GOAL OF THE EXERCISE >>
From the line that contains "The width and" to the end of the entries, copy each line exactly, though the pictures stay out.

EXTRACTED DATA >>
((
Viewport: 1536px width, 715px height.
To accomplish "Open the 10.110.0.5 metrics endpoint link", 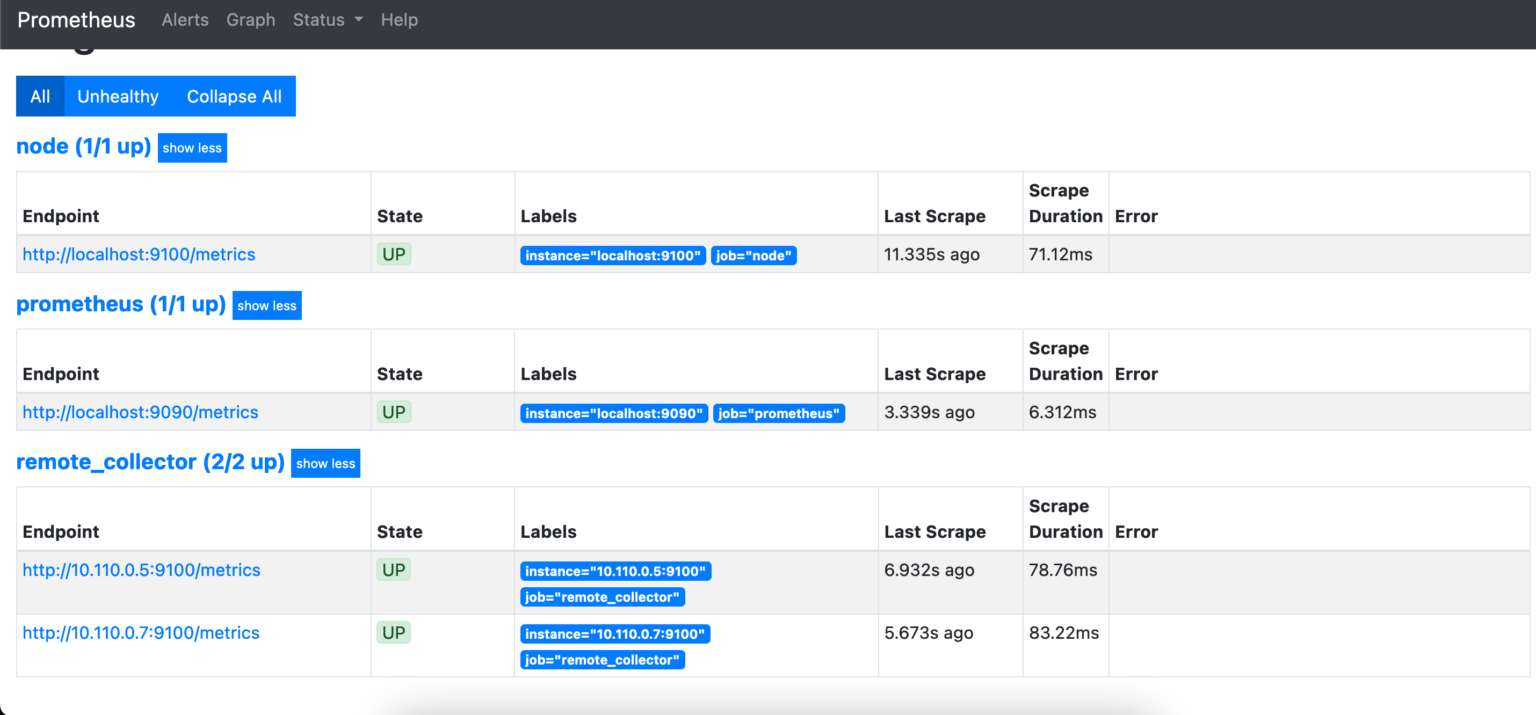I will (x=141, y=569).
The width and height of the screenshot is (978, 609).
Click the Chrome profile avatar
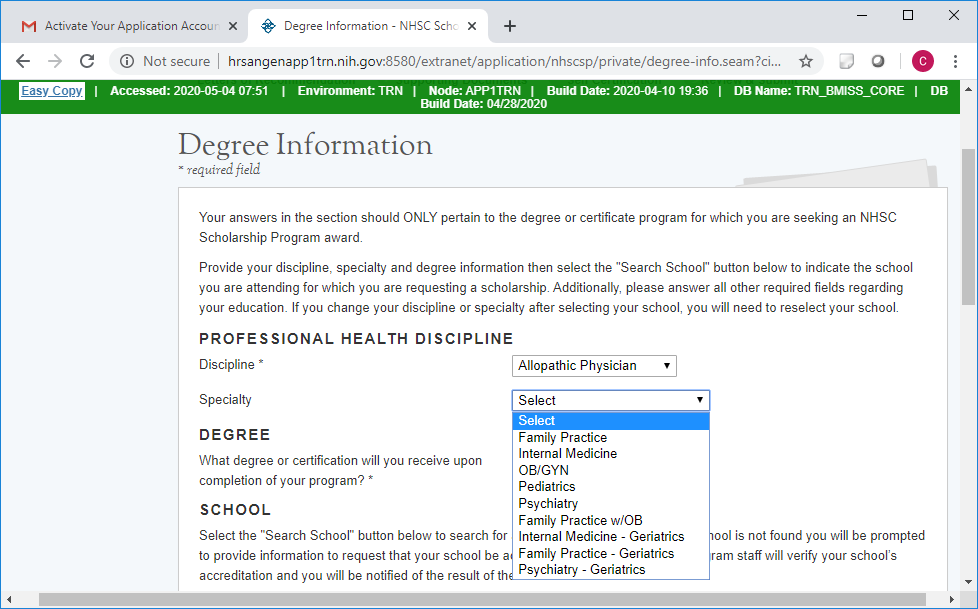click(x=922, y=61)
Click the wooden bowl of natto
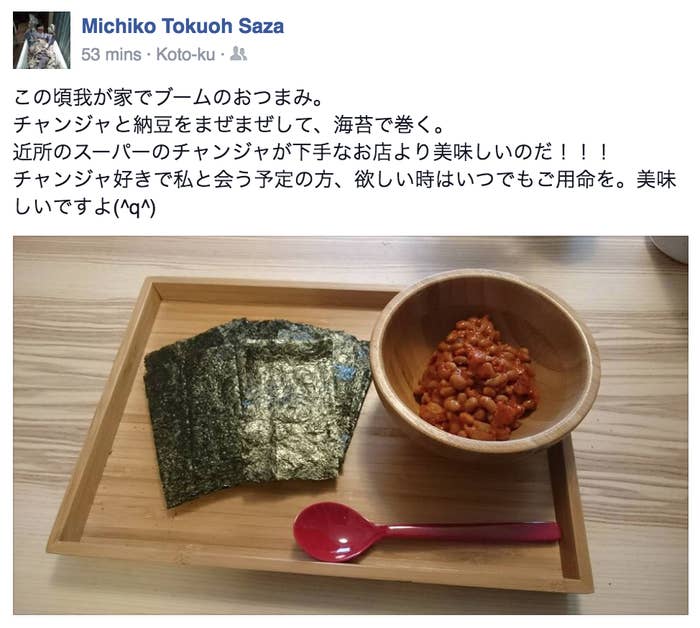The height and width of the screenshot is (628, 700). pos(485,362)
))
YOUR SOLUTION >>
The width and height of the screenshot is (978, 609).
Click the Chrome profile avatar
click(x=922, y=61)
Click the wooden bowl of natto
The height and width of the screenshot is (628, 700). pos(485,362)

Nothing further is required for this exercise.